En France, l’élection du président se fait au suffrage universel direct, c’est-à-dire que les 48 millions d’électeurs votent directement pour un candidat (et non pour un parti ou pour de grands électeurs, comme c’est notamment le cas aux États-Unis).
Le président étant élu à la majorité absolue des suffrages exprimés, si celle-ci n'est pas obtenue au premier tour du scrutin, un second tour est organisé. Il réunit alors les deux candidats qui ont recueilli le plus grand nombre de votes au premier tour.
Cette année, et comme en 2017, le président sortant Emmanuel Macron et la candidate d’extrême droite Marine Le Pen sont les deux grands favoris des sondages pour accéder au second tour.
Toutefois, si Marine Le Pen avait été sèchement battue au second tour en 2017 (elle avait recueilli 34% des votes contre 66% pour Emmanuel Macron), l’écart s’est nettement réduit depuis. D'après les derniers coups de sonde, le duel oscillerait aujourd’hui autour de 52-48% en faveur du président sortant.
Autant dire que la réélection d’Emmanuel Macron est tout sauf assurée.
2. Comment la guerre en Ukraine a-t-elle changé le cours de la campagne?

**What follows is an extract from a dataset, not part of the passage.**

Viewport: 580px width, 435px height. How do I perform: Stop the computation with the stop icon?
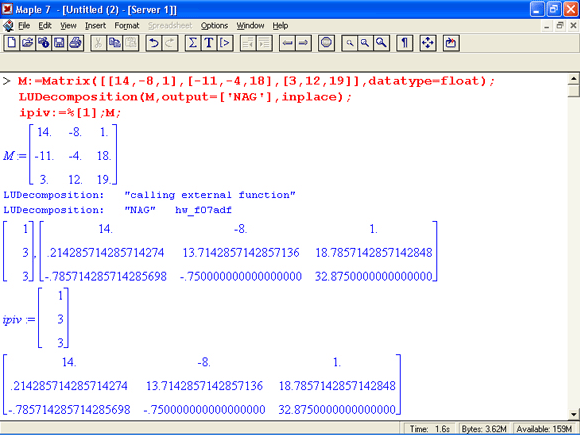coord(326,43)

Le président sortant Emmanuel Macron, qui est aussi le chef des armées et le président en exercice du conseil de l'Union européenne, a gagné 5 à 6 points dans les sondages après le début de l'offensive russe, le 24 février dernier. C’est ce que les politologues appellent l’«effet drapeau», qui correspond à un ralliement derrière le chef de l’exécutif face à une situation dramatique.
Et même si ce n’est pas la France qui a été agressée, Emmanuel Macron «bénéficie» quand même du fait que les Français reconnaissent ses capacités à affronter les crises.
Le président sortant devrait toutefois se méfier: l’«effet drapeau» a une durée de vie limitée. Alors qu’il avait franchi la barre des 30% d’intention de vote dans les premiers jours de l’offensive russe, Emmanuel Macron a vu son avance sur les autres candidats fondre dans les derniers jours. Il n’aurait aujourd’hui que quelques points d’avance sur Marine Le Pen (27% contre 23,5%).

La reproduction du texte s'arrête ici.